— Records for the task —
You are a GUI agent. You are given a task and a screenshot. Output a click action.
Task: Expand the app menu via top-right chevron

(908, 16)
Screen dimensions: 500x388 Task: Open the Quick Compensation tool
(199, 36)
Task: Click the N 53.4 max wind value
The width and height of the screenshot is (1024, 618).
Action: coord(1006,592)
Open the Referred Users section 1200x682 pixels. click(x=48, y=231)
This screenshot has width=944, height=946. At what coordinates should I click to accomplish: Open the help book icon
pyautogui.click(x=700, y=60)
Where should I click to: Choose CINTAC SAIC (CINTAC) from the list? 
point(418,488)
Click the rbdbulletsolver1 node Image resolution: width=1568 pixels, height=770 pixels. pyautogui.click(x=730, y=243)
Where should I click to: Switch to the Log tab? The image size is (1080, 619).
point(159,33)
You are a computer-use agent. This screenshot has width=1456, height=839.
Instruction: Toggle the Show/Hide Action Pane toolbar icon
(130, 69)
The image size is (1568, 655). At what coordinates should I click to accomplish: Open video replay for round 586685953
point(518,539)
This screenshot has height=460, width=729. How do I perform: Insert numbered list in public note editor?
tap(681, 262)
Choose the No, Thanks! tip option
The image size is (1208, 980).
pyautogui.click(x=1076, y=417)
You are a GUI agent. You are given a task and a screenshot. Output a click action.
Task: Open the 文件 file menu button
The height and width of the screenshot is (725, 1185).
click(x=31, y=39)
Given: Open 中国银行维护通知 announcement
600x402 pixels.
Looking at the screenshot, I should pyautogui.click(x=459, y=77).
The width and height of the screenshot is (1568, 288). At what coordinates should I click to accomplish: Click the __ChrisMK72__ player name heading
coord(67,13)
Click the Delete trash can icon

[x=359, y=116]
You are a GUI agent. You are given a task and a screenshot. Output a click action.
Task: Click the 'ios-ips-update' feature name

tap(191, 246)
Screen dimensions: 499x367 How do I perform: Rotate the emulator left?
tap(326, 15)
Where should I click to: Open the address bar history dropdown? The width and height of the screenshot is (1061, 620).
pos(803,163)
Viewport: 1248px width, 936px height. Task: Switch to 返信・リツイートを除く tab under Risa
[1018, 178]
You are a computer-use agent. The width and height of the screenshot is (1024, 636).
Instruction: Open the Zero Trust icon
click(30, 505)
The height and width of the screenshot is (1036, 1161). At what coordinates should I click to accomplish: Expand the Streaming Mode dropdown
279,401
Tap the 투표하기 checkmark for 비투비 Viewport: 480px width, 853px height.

— What is being asked —
Check the entries above for the word "computer" and copy every line where it turns up.

— Answer section —
You are a computer-use agent. This screenshot has width=1456, height=839.
You are a computer-use agent. The width and height of the screenshot is (1024, 636).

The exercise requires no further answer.